OPDRACHT:
Schrijf de hele lijst hieronder woord voor woord over, zonder iets weg te laten of te veranderen.
● ● ● ● ●
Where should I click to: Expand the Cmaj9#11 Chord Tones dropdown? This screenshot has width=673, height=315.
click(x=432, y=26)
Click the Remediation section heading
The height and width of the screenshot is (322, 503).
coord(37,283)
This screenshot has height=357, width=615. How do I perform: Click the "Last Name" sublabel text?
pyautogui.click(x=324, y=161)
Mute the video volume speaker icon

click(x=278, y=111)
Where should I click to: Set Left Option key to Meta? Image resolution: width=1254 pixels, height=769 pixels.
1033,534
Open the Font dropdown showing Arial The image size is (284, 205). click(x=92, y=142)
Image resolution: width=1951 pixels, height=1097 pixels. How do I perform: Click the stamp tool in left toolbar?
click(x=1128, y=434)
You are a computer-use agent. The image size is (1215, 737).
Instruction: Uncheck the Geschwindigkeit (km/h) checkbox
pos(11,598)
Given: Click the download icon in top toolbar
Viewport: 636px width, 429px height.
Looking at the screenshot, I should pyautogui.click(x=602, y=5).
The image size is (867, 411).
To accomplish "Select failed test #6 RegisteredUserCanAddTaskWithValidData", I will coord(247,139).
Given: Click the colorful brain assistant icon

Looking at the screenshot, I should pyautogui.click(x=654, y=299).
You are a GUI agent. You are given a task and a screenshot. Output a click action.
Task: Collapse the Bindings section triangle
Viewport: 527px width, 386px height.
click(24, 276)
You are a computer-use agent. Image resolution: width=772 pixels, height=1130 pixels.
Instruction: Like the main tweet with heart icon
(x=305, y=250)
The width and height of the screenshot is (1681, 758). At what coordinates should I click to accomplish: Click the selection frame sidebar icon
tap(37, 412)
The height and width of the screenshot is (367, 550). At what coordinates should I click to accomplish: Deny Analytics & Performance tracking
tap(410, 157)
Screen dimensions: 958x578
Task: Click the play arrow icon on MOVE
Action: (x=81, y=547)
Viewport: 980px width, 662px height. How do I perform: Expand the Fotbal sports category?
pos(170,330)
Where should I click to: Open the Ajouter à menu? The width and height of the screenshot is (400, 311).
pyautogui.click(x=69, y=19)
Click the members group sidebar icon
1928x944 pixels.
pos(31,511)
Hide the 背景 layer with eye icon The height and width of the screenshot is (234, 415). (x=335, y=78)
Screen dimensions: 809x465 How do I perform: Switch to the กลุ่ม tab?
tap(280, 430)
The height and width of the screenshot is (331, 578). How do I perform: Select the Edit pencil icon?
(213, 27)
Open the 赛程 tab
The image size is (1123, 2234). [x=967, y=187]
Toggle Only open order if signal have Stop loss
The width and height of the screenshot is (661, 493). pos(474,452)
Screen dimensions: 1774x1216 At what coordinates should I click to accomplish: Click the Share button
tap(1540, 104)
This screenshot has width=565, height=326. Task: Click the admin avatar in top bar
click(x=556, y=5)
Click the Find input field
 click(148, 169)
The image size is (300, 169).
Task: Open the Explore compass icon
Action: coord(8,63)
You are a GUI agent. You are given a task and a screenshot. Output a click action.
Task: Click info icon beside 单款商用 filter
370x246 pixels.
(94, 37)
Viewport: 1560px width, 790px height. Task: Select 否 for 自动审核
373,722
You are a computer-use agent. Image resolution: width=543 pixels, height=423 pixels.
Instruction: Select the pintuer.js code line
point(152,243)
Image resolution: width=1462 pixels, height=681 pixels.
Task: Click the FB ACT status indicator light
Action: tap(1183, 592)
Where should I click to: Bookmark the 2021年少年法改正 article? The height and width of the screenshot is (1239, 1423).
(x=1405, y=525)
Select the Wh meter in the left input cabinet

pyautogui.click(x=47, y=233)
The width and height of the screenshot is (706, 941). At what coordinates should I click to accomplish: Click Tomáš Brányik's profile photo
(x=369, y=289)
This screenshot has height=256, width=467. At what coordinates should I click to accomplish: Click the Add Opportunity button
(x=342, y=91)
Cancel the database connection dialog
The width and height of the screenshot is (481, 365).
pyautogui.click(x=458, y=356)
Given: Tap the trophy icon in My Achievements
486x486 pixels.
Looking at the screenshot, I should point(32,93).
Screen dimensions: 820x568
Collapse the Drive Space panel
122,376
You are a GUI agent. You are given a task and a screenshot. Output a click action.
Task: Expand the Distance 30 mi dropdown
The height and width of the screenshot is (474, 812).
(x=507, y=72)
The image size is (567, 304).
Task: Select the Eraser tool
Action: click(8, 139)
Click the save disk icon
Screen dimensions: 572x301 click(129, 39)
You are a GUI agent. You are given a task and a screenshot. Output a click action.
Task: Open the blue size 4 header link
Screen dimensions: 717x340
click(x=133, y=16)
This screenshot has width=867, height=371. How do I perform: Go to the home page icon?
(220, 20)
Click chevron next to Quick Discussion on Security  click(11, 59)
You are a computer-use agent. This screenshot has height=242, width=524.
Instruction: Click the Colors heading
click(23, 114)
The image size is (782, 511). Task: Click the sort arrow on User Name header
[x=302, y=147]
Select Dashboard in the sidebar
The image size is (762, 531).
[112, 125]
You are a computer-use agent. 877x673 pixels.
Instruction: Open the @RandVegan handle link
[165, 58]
● ● ● ● ●
UITGEVOERDE OPDRACHT:
Where should I click to: Expand the Cmaj9#11 Chord Tones dropdown? This screenshot has width=673, height=315.
click(x=432, y=26)
Click the Remediation section heading
The height and width of the screenshot is (322, 503).
coord(37,283)
This screenshot has height=357, width=615. How do I perform: Click the "Last Name" sublabel text?
pyautogui.click(x=324, y=161)
Mute the video volume speaker icon

click(x=278, y=111)
Where should I click to: Set Left Option key to Meta? Image resolution: width=1254 pixels, height=769 pixels.
1033,534
Open the Font dropdown showing Arial The image size is (284, 205). click(x=92, y=142)
Image resolution: width=1951 pixels, height=1097 pixels. How do I perform: Click the stamp tool in left toolbar?
click(x=1128, y=434)
You are a computer-use agent. The image size is (1215, 737).
Instruction: Uncheck the Geschwindigkeit (km/h) checkbox
pos(11,598)
Given: Click the download icon in top toolbar
Viewport: 636px width, 429px height.
Looking at the screenshot, I should pyautogui.click(x=602, y=5).
The image size is (867, 411).
To accomplish "Select failed test #6 RegisteredUserCanAddTaskWithValidData", I will coord(247,139).
Given: Click the colorful brain assistant icon

Looking at the screenshot, I should pyautogui.click(x=654, y=299).
You are a GUI agent. You are given a task and a screenshot. Output a click action.
Task: Collapse the Bindings section triangle
Viewport: 527px width, 386px height.
click(24, 276)
You are a computer-use agent. Image resolution: width=772 pixels, height=1130 pixels.
Instruction: Like the main tweet with heart icon
(x=305, y=250)
The width and height of the screenshot is (1681, 758). At what coordinates should I click to accomplish: Click the selection frame sidebar icon
tap(37, 412)
The height and width of the screenshot is (367, 550). At what coordinates should I click to accomplish: Deny Analytics & Performance tracking
tap(410, 157)
Screen dimensions: 958x578
Task: Click the play arrow icon on MOVE
Action: (x=81, y=547)
Viewport: 980px width, 662px height. How do I perform: Expand the Fotbal sports category?
pos(170,330)
Where should I click to: Open the Ajouter à menu? The width and height of the screenshot is (400, 311).
pyautogui.click(x=69, y=19)
Click the members group sidebar icon
1928x944 pixels.
pos(31,511)
Hide the 背景 layer with eye icon The height and width of the screenshot is (234, 415). (x=335, y=78)
Screen dimensions: 809x465 How do I perform: Switch to the กลุ่ม tab?
tap(280, 430)
The height and width of the screenshot is (331, 578). How do I perform: Select the Edit pencil icon?
(213, 27)
Open the 赛程 tab
The image size is (1123, 2234). [x=967, y=187]
Toggle Only open order if signal have Stop loss
The width and height of the screenshot is (661, 493). pos(474,452)
Screen dimensions: 1774x1216 At what coordinates should I click to accomplish: Click the Share button
tap(1540, 104)
This screenshot has width=565, height=326. Task: Click the admin avatar in top bar
click(x=556, y=5)
Click the Find input field
 click(148, 169)
The image size is (300, 169).
Task: Open the Explore compass icon
Action: coord(8,63)
You are a GUI agent. You are given a task and a screenshot. Output a click action.
Task: Click info icon beside 单款商用 filter
370x246 pixels.
(94, 37)
Viewport: 1560px width, 790px height. Task: Select 否 for 自动审核
373,722
You are a computer-use agent. Image resolution: width=543 pixels, height=423 pixels.
Instruction: Select the pintuer.js code line
point(152,243)
Image resolution: width=1462 pixels, height=681 pixels.
Task: Click the FB ACT status indicator light
Action: tap(1183, 592)
Where should I click to: Bookmark the 2021年少年法改正 article? The height and width of the screenshot is (1239, 1423).
(x=1405, y=525)
Select the Wh meter in the left input cabinet

pyautogui.click(x=47, y=233)
The width and height of the screenshot is (706, 941). At what coordinates should I click to accomplish: Click Tomáš Brányik's profile photo
(x=369, y=289)
This screenshot has height=256, width=467. At what coordinates should I click to accomplish: Click the Add Opportunity button
(x=342, y=91)
Cancel the database connection dialog
The width and height of the screenshot is (481, 365).
pyautogui.click(x=458, y=356)
Given: Tap the trophy icon in My Achievements
486x486 pixels.
Looking at the screenshot, I should point(32,93).
Screen dimensions: 820x568
Collapse the Drive Space panel
122,376
You are a GUI agent. You are given a task and a screenshot. Output a click action.
Task: Expand the Distance 30 mi dropdown
The height and width of the screenshot is (474, 812).
(x=507, y=72)
The image size is (567, 304).
Task: Select the Eraser tool
Action: click(8, 139)
Click the save disk icon
Screen dimensions: 572x301 click(129, 39)
You are a GUI agent. You are given a task and a screenshot. Output a click action.
Task: Open the blue size 4 header link
Screen dimensions: 717x340
click(x=133, y=16)
This screenshot has width=867, height=371. How do I perform: Go to the home page icon?
(220, 20)
Click chevron next to Quick Discussion on Security  click(11, 59)
You are a computer-use agent. This screenshot has height=242, width=524.
Instruction: Click the Colors heading
click(23, 114)
The image size is (782, 511). Task: Click the sort arrow on User Name header
[x=302, y=147]
Select Dashboard in the sidebar
The image size is (762, 531).
[112, 125]
You are a computer-use agent. 877x673 pixels.
Instruction: Open the @RandVegan handle link
[165, 58]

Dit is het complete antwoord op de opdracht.